The protections around the data only refer to it in two ways: App data, when it is on the phone, or when referencing it in regards to the Data Store in Canberra. Once it leaves, it is no longer protected.
The definitions refer to the data in terms of location, if that location changes, then it's out of those protections.
Unless there's something I've missed entirely in the regulation, there's nothing that says the data loses its restrictions once it moved. Happy to be corrected and pointed to the specific clause, I just don't see it.
Section 3: "COVID app data is data relating to a person that...has been collected or generated through the operation of an app... and is, or has been, stored on a mobile telecommunications device." The data is defined by its origin, not its current location. The protections apply wherever it currently is.
Section 8: "A person must not decrypt encrypted COVID app data that is stored on a mobile telecommunications device"
Using your scenario, part two would be illegal (s8 especially) and the data request in part 3 should be rejected.
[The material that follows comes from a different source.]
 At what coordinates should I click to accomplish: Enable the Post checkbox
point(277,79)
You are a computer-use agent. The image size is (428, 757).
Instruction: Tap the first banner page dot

The bigger problem is that's what _should_ happen. Whether it's enforced is another story...
> Unless there's something I've missed entirely in the regulation, there's nothing that says the data loses its restrictions once it moved.
It isn't explicitly stated, which is the point. We only have the data defined two ways: In the Data Store, and on a phone. Once downloaded from the Data Store, it is outside the definitions used within the bill.
This statement is the big one:
> However, it does not include information obtained, from a source other than the National COVIDSafe Data Store, in the course of undertaking contact tracing by a person employed by, or in the service of, a State or Territory health authority.
If the data was at one time obtained from the Data Store, but this new location is used as a source, it is no longer under the definitions of the bill.
Is "latest rules" truly what happens? Or if the law explicitly allows X and also explicitly disallows X, then a person would not be convicted, rendering in this case the latest safeguards in effective?
To say it's complicated is an understatement, there are literally entire books written about it [1]. It's rarely that simple but if one act states X is allowed and another act of the same jurisdiction states the exact opposite (assuming both laws are legally valid), then the most recent law prevails. The principle behind it is that the current parliament/legislature shouldn't be able restrict what future parliaments make laws on (the exception being the Constitution). Otherwise the government of today could make a law thats says 'X is illegal and no law can ever change this'.
Why do you think intelligence agencies stick to the law. Half the stuff the Aussie gov is taking flak for is what GCHQ and the NSA were doing in secret before the public even knew about it.
They have burned all goodwill and trust with the public. It doesn’t matter what they say today unless they repeal AABill etc. Otherwise they’re just saying empty words.